◆ ZADANIE
Przepisz z poniższego tekstu o Verstappenie i Perezie fragment od słów „Perez w końcówce” aż do słów „do GP Monako.” włącznie.

◆ FRAGMENT TEKSTU
Długo wydawało się, że Max Verstappen i Sergio Perez tworzą wręcz idealny duet w Red Bull Racing. Holender wygrywał kolejne wyścigi Formuły 1, a gdy miał gorszy dzień, odpowiedni poziom prezentował Meksykanin. W sezonie 2022 przełożyło się to na piętnaście zwycięstw Verstappena i dwa triumfy Pereza. Jednak listopadowe GP Sao Paulo pokazało, że w rodzinie Red Bulla nie jest kolorowo.
Perez w końcówce kampanii walczył o tytuł wicemistrza świata, ale Verstappen nie pomógł mu na Interlagos i nie oddał pozycji na torze.
- Pokazał, jaki jest naprawdę - wypalił później przez radio meksykański kierowca, a holenderskie media poinformowały, że dwukrotny mistrz świata F1 ma za złe koledze z ekipy wydarzenia z kwalifikacji do GP Monako.

◆ DANE WEJŚCIOWE
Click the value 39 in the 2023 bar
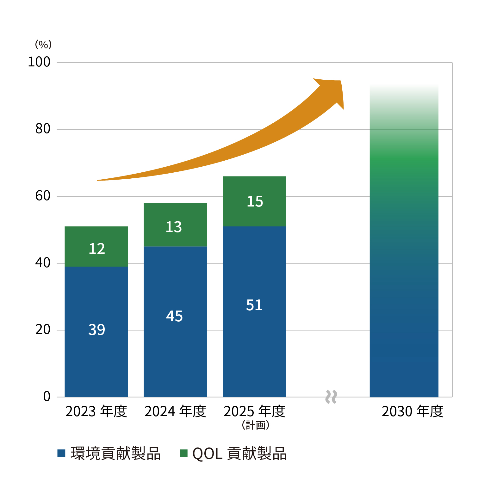96,330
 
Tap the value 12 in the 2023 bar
96,249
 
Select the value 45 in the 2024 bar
174,316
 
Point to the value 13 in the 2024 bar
174,227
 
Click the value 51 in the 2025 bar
254,305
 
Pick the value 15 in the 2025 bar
255,201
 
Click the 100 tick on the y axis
39,62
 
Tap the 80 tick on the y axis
43,129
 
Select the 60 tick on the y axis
43,196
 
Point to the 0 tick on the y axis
47,397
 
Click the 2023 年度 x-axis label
96,411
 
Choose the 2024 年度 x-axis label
175,411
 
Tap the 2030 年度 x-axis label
413,411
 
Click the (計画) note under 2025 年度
256,425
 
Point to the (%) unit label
43,44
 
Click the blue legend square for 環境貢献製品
61,453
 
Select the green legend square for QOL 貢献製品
183,453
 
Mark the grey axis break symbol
331,397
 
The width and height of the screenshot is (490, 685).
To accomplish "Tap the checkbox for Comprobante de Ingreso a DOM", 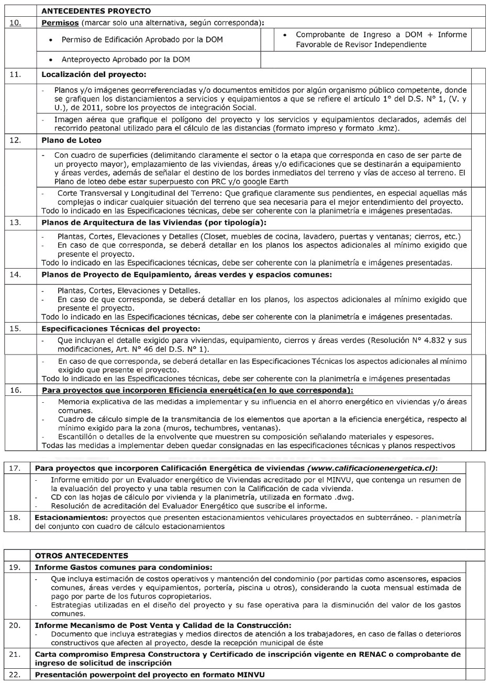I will click(x=478, y=39).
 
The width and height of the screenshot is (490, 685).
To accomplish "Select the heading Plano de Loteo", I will click(x=71, y=140).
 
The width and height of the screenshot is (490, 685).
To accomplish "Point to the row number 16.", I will click(x=16, y=390).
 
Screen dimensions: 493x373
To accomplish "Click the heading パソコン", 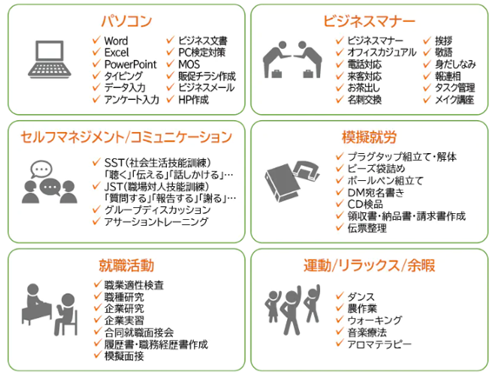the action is coord(126,22).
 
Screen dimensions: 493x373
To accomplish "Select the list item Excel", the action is coord(117,52).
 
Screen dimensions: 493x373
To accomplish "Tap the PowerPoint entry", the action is coord(130,64).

◆ ROZWIĄZANIE
Perez w końcówce kampanii walczył o tytuł wicemistrza świata, ale Verstappen nie pomógł mu na Interlagos i nie oddał pozycji na torze.
- Pokazał, jaki jest naprawdę - wypalił później przez radio meksykański kierowca, a holenderskie media poinformowały, że dwukrotny mistrz świata F1 ma za złe koledze z ekipy wydarzenia z kwalifikacji do GP Monako.